## [Problem to solve]
Only the lines from the one containing "600x600 pixels." through the one containing "The image size is (1950, 959)." should be printed, exactly as they appear below, with both ends included.

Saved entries
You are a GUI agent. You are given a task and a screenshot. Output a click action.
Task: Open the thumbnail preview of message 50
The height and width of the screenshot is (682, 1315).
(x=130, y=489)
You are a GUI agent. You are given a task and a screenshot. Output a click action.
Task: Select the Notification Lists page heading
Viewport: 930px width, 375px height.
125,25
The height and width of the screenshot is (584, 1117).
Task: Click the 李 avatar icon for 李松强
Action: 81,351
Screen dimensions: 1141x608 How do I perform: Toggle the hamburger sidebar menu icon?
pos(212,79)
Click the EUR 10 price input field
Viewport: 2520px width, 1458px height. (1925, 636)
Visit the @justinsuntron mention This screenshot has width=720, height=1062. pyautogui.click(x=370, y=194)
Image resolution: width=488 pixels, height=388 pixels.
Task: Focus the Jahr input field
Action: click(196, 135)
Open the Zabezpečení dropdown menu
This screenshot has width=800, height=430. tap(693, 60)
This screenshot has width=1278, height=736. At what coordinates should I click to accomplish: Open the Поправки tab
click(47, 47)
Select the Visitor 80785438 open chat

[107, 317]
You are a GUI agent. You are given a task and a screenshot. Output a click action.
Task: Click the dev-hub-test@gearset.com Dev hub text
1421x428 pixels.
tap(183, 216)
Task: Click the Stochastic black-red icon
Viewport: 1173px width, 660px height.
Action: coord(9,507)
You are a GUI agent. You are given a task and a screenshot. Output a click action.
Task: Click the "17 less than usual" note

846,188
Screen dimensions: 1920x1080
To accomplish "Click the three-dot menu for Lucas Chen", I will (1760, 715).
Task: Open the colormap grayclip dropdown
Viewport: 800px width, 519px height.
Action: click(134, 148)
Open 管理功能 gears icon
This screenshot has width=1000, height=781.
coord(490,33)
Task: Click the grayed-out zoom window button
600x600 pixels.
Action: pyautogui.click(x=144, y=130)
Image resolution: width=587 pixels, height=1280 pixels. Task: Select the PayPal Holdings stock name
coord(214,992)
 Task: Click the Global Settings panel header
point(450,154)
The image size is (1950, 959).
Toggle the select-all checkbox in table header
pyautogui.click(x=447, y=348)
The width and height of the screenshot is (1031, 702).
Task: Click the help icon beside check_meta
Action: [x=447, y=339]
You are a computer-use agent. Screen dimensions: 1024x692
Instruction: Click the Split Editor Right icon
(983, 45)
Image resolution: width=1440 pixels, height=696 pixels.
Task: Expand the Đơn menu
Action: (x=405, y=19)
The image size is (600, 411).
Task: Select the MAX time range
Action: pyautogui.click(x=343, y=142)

## [Exercise solution]
600x600 pixels.
Action: pyautogui.click(x=144, y=130)
Image resolution: width=587 pixels, height=1280 pixels. Task: Select the PayPal Holdings stock name
coord(214,992)
 Task: Click the Global Settings panel header
point(450,154)
The image size is (1950, 959).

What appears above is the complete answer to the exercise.